Court of Appeals upholds modest injury verdict and comparative fault assignment; allows testimony by toxicologist regarding "visible" intoxication
Valerie Rissi sued her ride home from the bar after he hit a tree and didn't make it home. She was drunk; he was drunker. She suffered severe injuries, but the jury held that her damages should be reduced by 40%--the jury's assessment of her share of fault. She appealed the judgment of some $70,000.00.
Rissi argued that the court had erred in admitting the testimony of an Indiana toxicologist who claimed that her ride would have been "visibly intoxicated" even though the toxicologist lacked basic foundation evidence about his size and weight and drinking experience. She also argued that the jury's verdict was inconsistent because it assigned 25% fault to her consumption of alcohol but a total of 40% comparative fault. The court concluded that the latter outcome could be interpreted in a consistent manner and that in any event, Rissi's attorney had approved the wording of the verdict form and estopped to object to it.

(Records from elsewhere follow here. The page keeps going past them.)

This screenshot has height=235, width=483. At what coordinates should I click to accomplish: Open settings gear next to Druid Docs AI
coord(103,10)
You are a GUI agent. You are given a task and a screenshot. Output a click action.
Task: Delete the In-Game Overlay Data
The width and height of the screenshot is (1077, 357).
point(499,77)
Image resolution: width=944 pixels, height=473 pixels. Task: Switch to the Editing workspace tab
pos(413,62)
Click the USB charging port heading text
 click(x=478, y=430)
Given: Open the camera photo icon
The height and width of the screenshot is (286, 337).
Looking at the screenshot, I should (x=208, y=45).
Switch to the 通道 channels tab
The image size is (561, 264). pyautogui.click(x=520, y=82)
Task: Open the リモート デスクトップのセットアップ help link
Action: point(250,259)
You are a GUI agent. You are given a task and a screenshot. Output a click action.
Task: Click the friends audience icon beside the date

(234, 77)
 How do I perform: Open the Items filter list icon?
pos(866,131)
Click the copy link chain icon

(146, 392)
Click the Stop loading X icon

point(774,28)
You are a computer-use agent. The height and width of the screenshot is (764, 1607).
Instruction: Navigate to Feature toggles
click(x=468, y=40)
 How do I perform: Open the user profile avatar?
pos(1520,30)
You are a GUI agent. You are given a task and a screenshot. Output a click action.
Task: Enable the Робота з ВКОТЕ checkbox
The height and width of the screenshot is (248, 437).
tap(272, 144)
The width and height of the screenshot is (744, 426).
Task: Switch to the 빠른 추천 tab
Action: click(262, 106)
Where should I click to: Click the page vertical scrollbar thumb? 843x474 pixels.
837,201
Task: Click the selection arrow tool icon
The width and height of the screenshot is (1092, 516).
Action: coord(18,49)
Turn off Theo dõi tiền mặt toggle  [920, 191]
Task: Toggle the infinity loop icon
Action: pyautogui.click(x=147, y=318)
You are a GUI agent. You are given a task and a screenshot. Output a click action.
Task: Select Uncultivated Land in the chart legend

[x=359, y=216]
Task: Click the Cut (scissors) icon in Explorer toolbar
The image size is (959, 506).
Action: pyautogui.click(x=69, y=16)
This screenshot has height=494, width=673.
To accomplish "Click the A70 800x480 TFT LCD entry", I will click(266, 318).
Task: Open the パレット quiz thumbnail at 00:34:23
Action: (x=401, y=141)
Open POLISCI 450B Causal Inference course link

In a more troublesome ruling, the judges disregarded the Michigan Supreme Court's directly contradictory recent holding in a dramshop case where a toxicologist had extrapolated visible intoxication from test results. In the latter case, the Court held that such testimony was unduly speculative when utilized by a plaintiff victim: in the instant case, the court allowed it to be used against the victim. Frankly, this use of the testimony was reasonable and comports with several decades of scientific analysis of the visible impact of various blood alcohol levels. The contradictory Supreme Court decision was widely criticized for overturning several decades of thought on the use of this scientific evidence.